— Stated task a —
Copy the entries from the start of the item coordinate data to the line with "tap(248, 187)", leaving out the pictures.

— Document passage —
>> START

As in previous years, more and more EWCs have been actively negotiating arrangements and agreements with company management. The Workers Participation Bulletin continues to monitor and report on these developments. 2013 has seen the conclusion of a few particularly innovative agreements designed to capture the complexities of articulating processes of information, consultation and negotiation across different levels—from the local to the European and global levels. We report here on recent agreements signed at Air France/KLM, Enel, Lafarge, Groupama and Deutsche Bahn.

  • Air France/KLM: on 12 June 2013, management and the EWC signed an innovative framework agreement on articulation and restructuring. It serves to better equip the company and its employee representatives to cope with impending restructuring along the periphery of the company (i.e, small commercial sites and branches outside France and the Netherlands). Essentially, the agreement amounts to an articulation agreement as foreseen in the EWC Recast Directive: it maps a process whereby a planned site-by-site review and likely adaptation of activities and staffing (outside of France and the Netherlands) can be dealt with more or less autonomously by the responsible actors at each site while at the same time ensuring an anticipatory coordinating and monitoring role for the EWC and its Select Committee. The new agreement builds upon the experience of a previous framework agreement for the reorganization of sales agencies signed in 2010.

>> END

— Stated task b —
In the EWC agreements passage, what purpose does the Air France/KLM framework agreement of 12 June 2013 serve? Answer in one to three sentences.

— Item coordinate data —

>> START

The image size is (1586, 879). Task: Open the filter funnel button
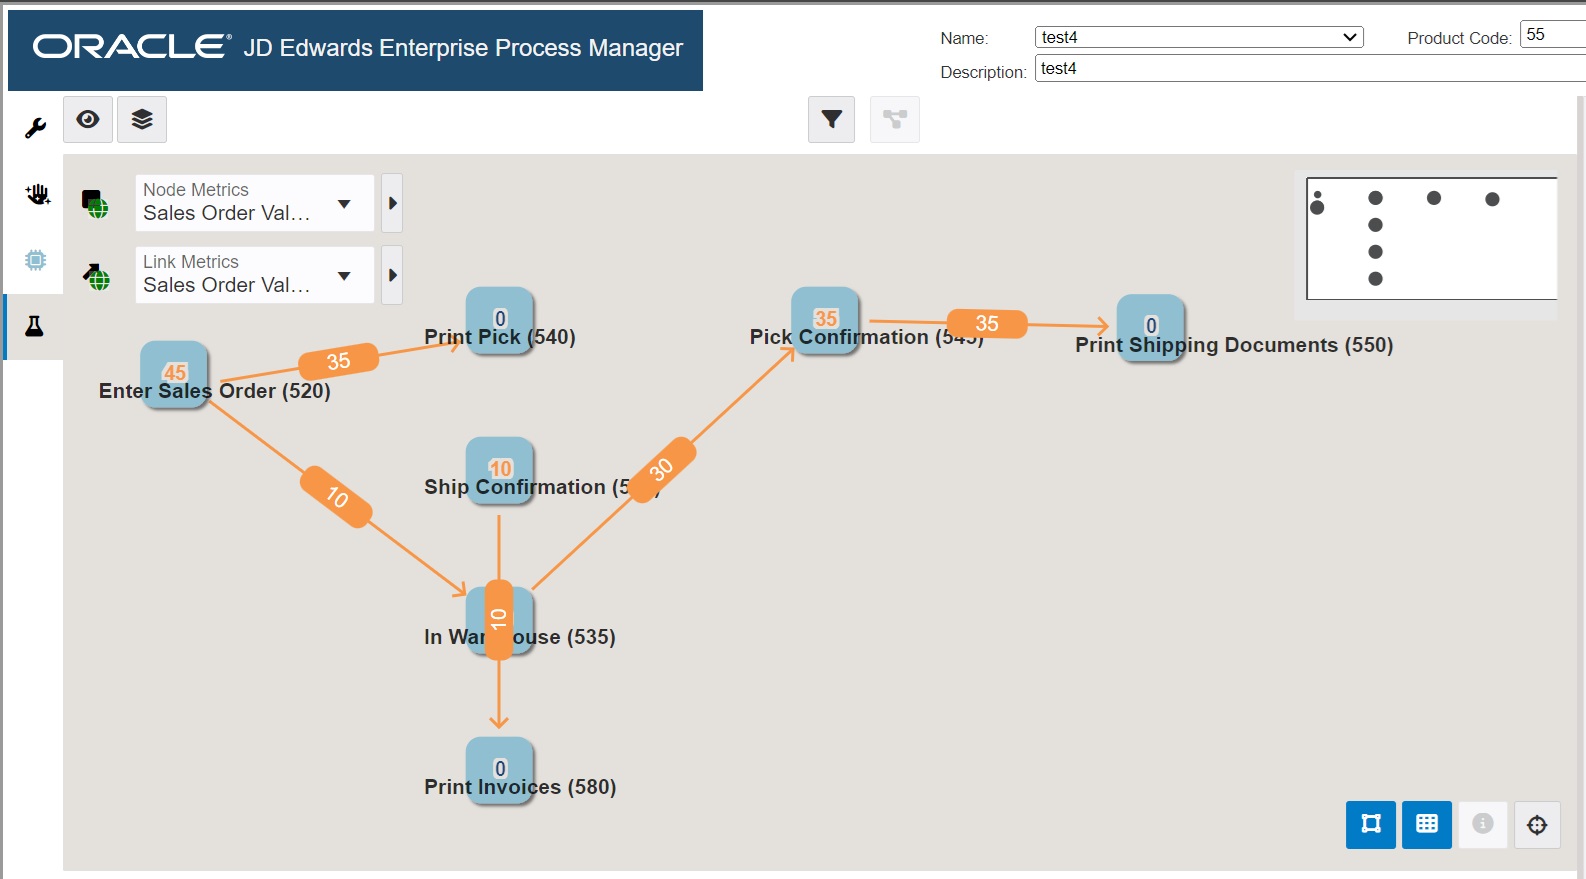[x=831, y=120]
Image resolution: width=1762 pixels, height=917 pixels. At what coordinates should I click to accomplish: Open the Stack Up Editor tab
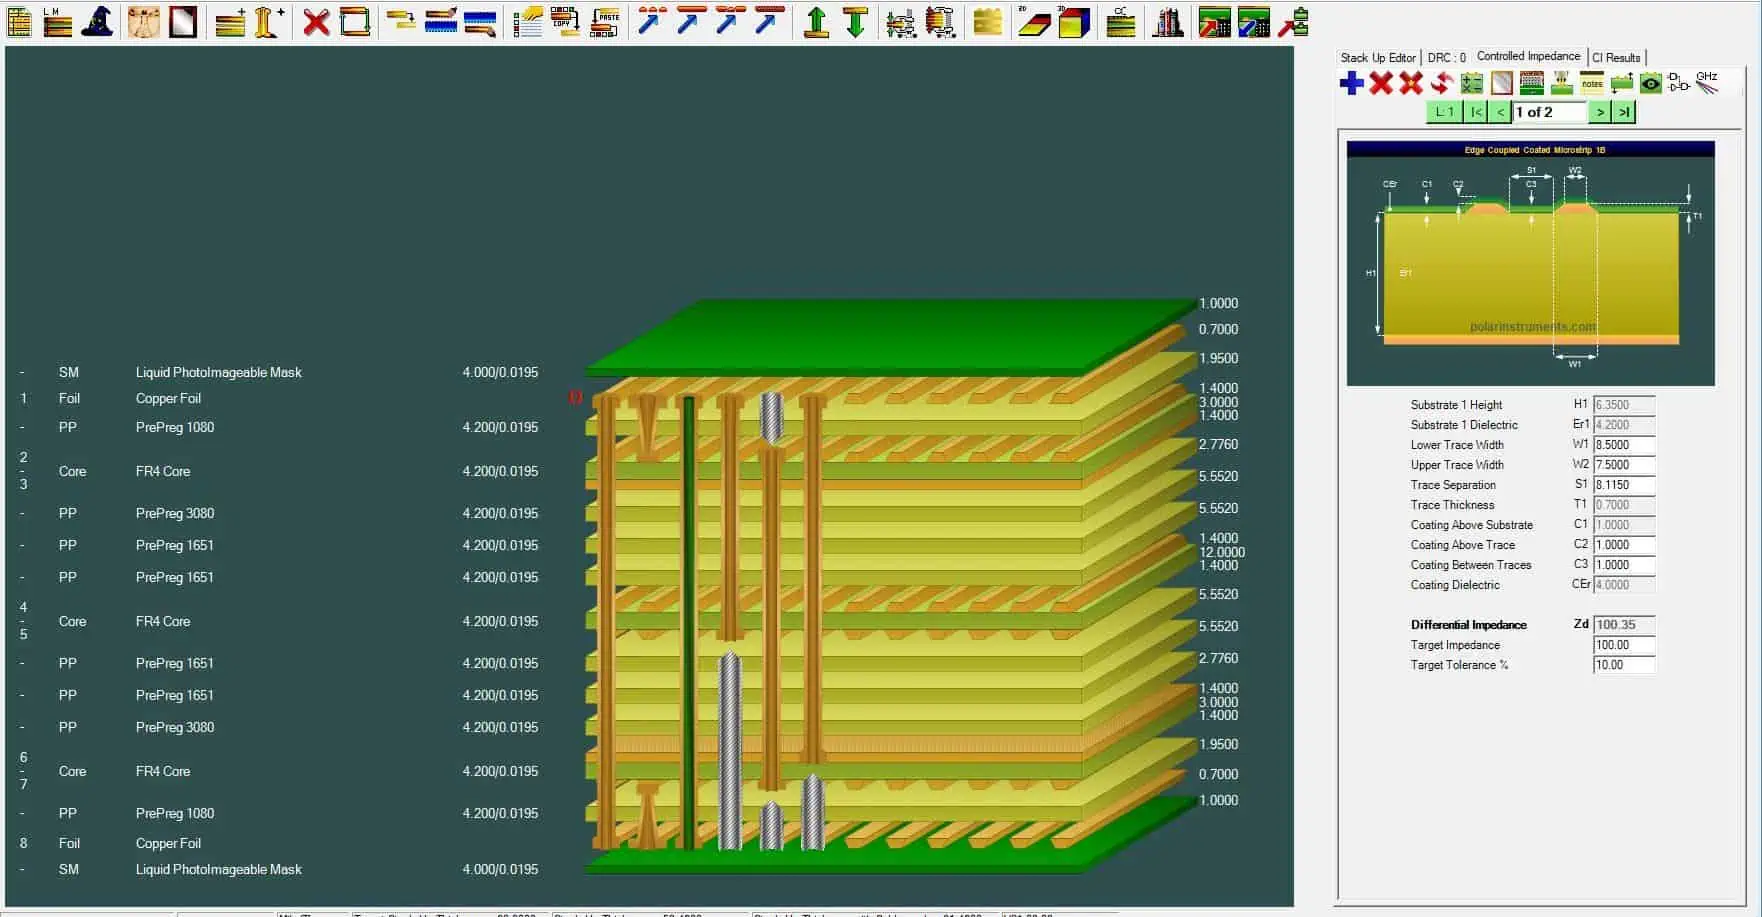1377,58
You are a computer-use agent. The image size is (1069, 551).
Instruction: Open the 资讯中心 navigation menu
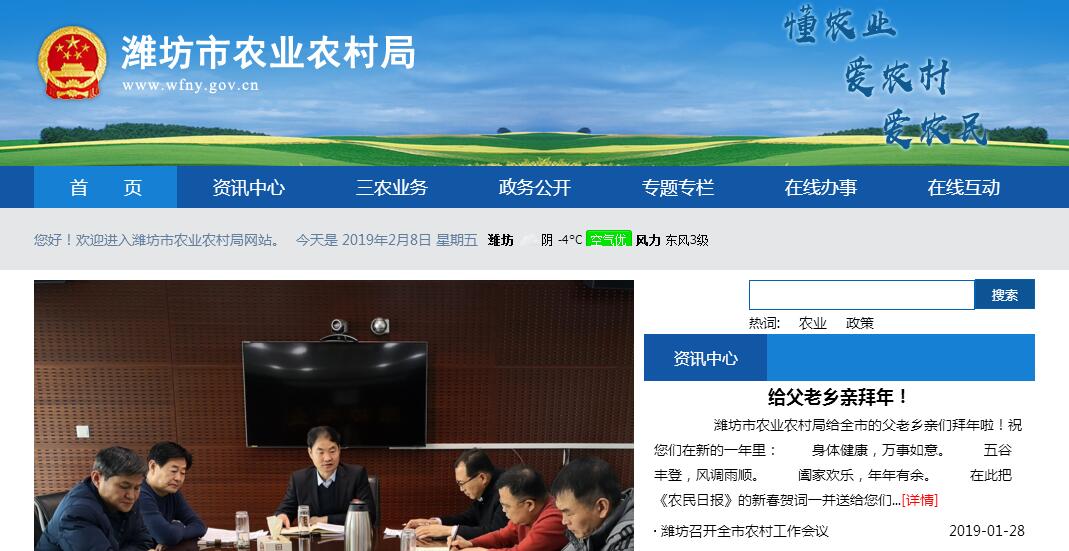tap(248, 187)
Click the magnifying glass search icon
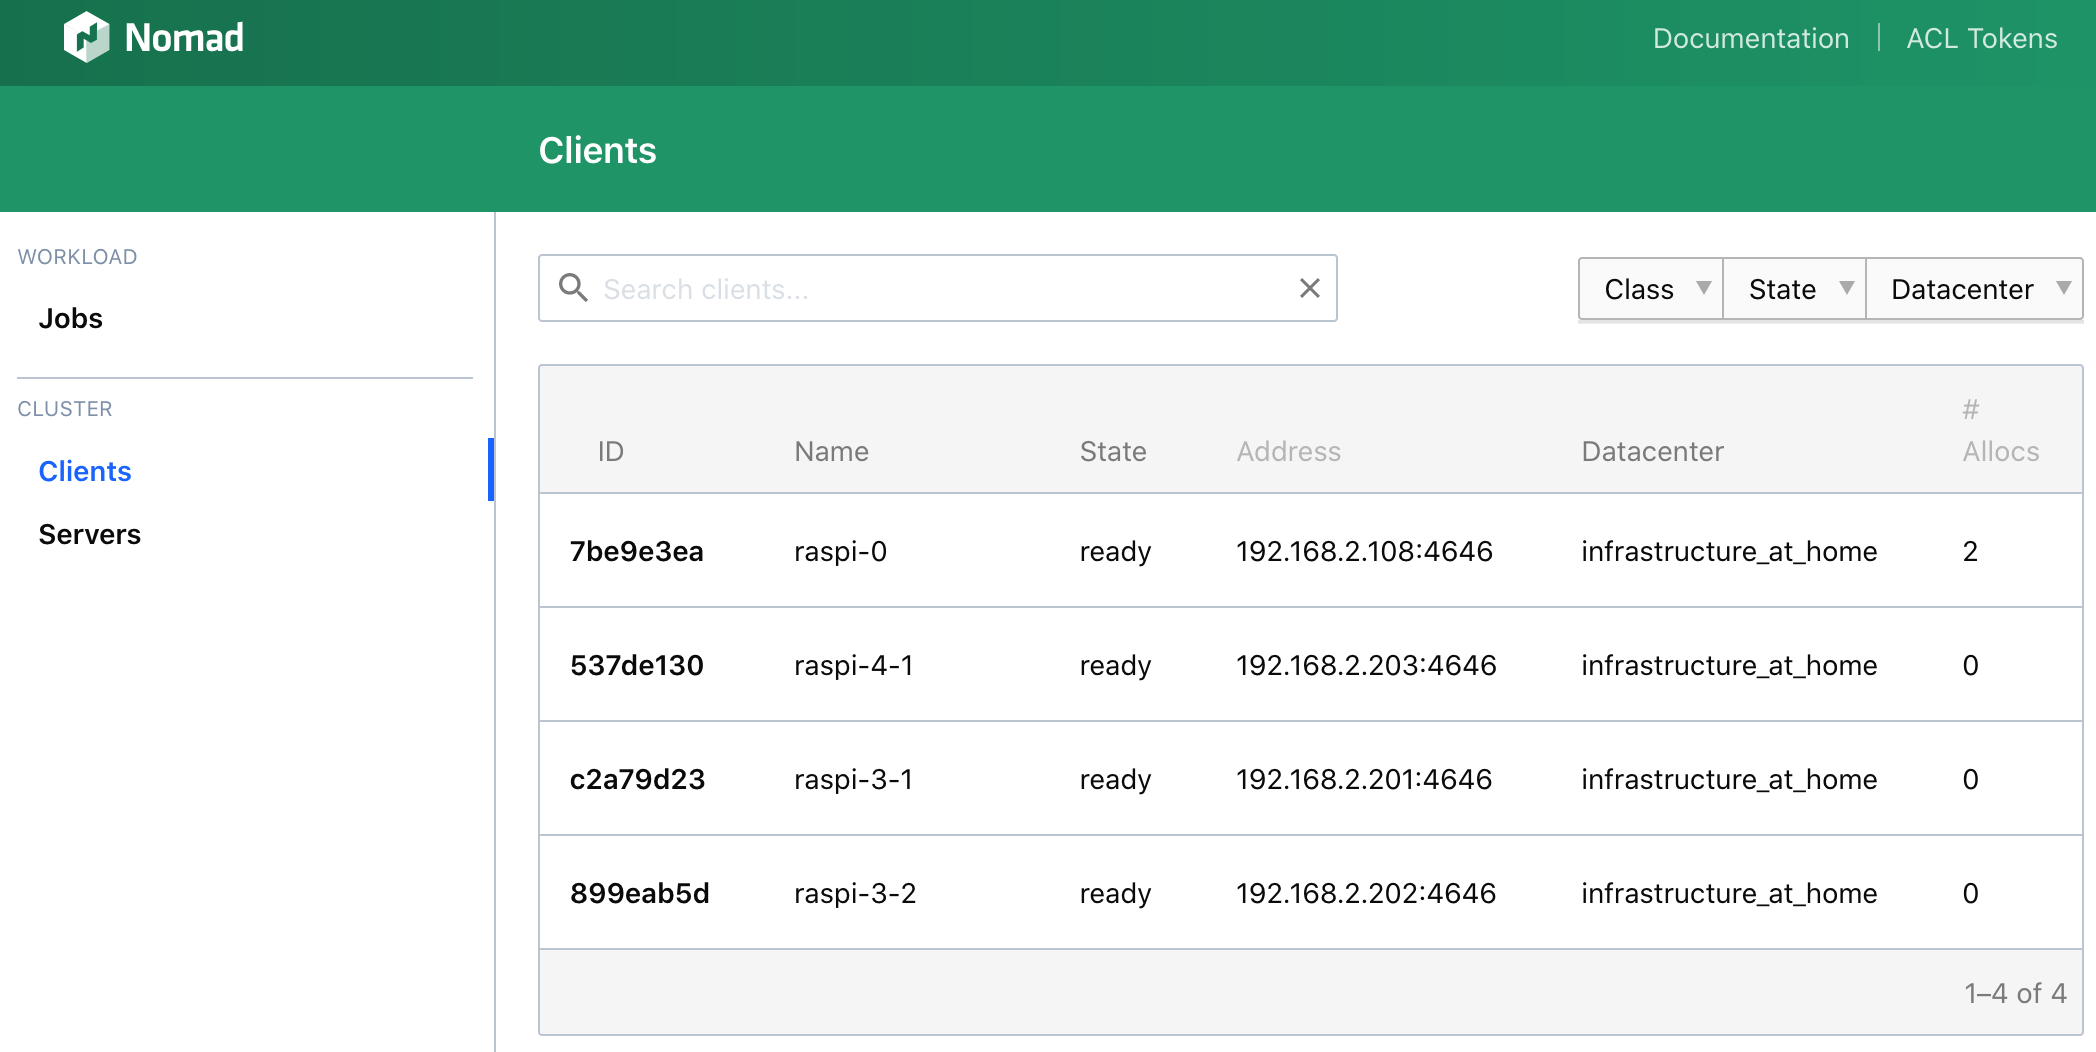Viewport: 2096px width, 1052px height. pos(573,288)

>> END

— Task output a —
The image size is (1586, 879). Task: Open the filter funnel button
[x=831, y=120]
Image resolution: width=1762 pixels, height=917 pixels. At what coordinates should I click to accomplish: Open the Stack Up Editor tab
1377,58
You are a computer-use agent. The image size is (1069, 551).
Instruction: Open the 资讯中心 navigation menu
tap(248, 187)

— Task output b —
It serves to better equip the company and its employee representatives to cope with impending restructuring along the periphery of the company. This means small commercial sites and branches outside France and the Netherlands.